Nick West (5), who led East Hampton in scoring in the postseason, and his teammates were held in check by the Jayhawks.
Nick West (5), who led East Hampton in scoring in the postseason, and his teammates were held in check by the Jayhawks.
Craig Macnaughton
The Bonackers did not give up
By
Jack Graves

   It’s wait until next year for the East Hampton High School boys soccer team, which, while playing tenaciously, lost 2-0 to Jericho in the Long Island championship game at Dowling College on Nov. 14.

    Jericho was the pretty much the same type of team as Eastport-South Manor, East Hampton’s semifinal opponent — tall, fast, and well-organized. And, it should be added, very strong in the defensive end.

    “Every time we had the ball down there,” said Don McGovern, who assists Rich King in coaching the Bonackers, “they had six or seven guys in front of the ball.”

    Two lightning strikes by the Jayhawks in the first half — the first, by Harrison Reiber, in the 13th minute, following an East Hampton corner kick, and the second in the 39th, by Zach Cohen, following a takeaway and a couple of long passes, the second of which prompted the goalie, Nick Tulp, to come out too far — served to do East Hampton in.

    And yet the Bonackers, who have generally played stronger second halves this season, and who have frequently come from behind to win, did not give up.

    “It would have been easy for them to cash it in,” King said afterward in talking with reporters, “but they played much better in the second half — they made a strong effort to get back in it. I’m proud of them.”

    Nassau County coaches in the stands were reported to have said they hadn’t seen Jericho — which had 15 seniors on its roster — play a better game all season.

    King, himself, said, “I don’t think there are many teams in the state capable of playing with them. With all their seniors, they were able to keep subbing in without any falloff in their play, and, of course, they were the defending state champs — they’d had a taste of it. . . . They’re a defensive-oriented team. I don’t think they’ve given up more than a handful of goals all year.”

    Interestingly, King and Jericho’s coach, Dani Braga, had played on the same team in Nassau County in their mid-teens. “He’s a great guy,” King said. “When you lose a game to a quality guy like that you shake his hand. We played them in a nonleaguer this year, and we hope to continue that.”

    That nonleaguer wound up in a 1-1 tie, though Jericho was demonstrably the better team on the 14th, keeping the ball away from the Bonackers as they moved in groups of three or four, often playing the ball back, as they moved methodically up the field before launching long passes onto the feet of their widely-spaced fleet forwards.

    Defensively, they picked everything off before Bonac’s attackers could avail themselves of an unimpeded shot on goal.

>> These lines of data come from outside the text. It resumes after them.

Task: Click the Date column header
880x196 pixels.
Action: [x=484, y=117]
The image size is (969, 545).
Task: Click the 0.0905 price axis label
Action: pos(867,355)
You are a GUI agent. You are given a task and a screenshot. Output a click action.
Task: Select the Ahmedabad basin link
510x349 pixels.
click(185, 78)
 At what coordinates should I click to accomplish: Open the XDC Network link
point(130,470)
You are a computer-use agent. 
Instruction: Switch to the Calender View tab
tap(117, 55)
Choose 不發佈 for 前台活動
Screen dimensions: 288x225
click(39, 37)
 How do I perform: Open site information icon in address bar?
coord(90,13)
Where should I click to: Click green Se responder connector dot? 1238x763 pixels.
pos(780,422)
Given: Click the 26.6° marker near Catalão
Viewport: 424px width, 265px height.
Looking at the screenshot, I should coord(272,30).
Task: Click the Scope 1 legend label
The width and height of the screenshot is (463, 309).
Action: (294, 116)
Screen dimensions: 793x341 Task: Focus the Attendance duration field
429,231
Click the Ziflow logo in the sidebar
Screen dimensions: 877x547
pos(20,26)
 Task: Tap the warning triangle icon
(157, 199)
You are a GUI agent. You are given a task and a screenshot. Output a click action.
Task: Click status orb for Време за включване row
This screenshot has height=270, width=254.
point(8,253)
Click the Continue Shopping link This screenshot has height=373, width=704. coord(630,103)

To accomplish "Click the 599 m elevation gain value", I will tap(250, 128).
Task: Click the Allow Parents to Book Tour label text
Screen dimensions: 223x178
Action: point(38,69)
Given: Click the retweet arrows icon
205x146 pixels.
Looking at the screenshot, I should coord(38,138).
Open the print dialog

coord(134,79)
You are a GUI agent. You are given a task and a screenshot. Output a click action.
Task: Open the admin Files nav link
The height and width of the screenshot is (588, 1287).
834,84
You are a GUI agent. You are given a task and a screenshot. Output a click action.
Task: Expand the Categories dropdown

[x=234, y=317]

It didn’t hurt too that the Jayhawks’ goalie, Ari Lewis, was 6-2 or 6-3. He loomed large whenever East Hampton was presented with a corner kick. There were four such in the first half, all parried.

    Esteban Valverde had several chances in that first frame, but the shots were taken from outside the goal area. With 10 minutes to go until the break, East Hampton was awarded a free kick from the 25. Nick West, who took it, and who faced a “wall” of defenders, dished off to Valverde, but his shot went wide left.

    “Their counters are great,” East Hampton’s athletic director, Joe Vas, said during halftime. “They’re letting us come in and picking everything off.”

    The Bonackers attacked relentlessly throughout the second half, but never were able to free themselves up enough to put a really serious foot on the ball. West, on two occasions, and J.C. Barrientos and Denis Espana all had shots deflected going down the stretch.

    And so, East Hampton, which can take pride in the fact that it’s won two Suffolk County championships in a row, must wait a bit longer to win a Long Island championship. (Jericho beat the Bonackers in this same game last year.)

    King said afterward that he had no doubt an Islandwide championship, as well as a state championship, would come.

    “These are our goals — and they’re not coach-driven, they’re the kids’ goals,” he said.

    “We only had four seniors on this team [Barrientos, Alex Serna, Bryan Ordonez, and Christian Calle].  We’ll be around for a while.”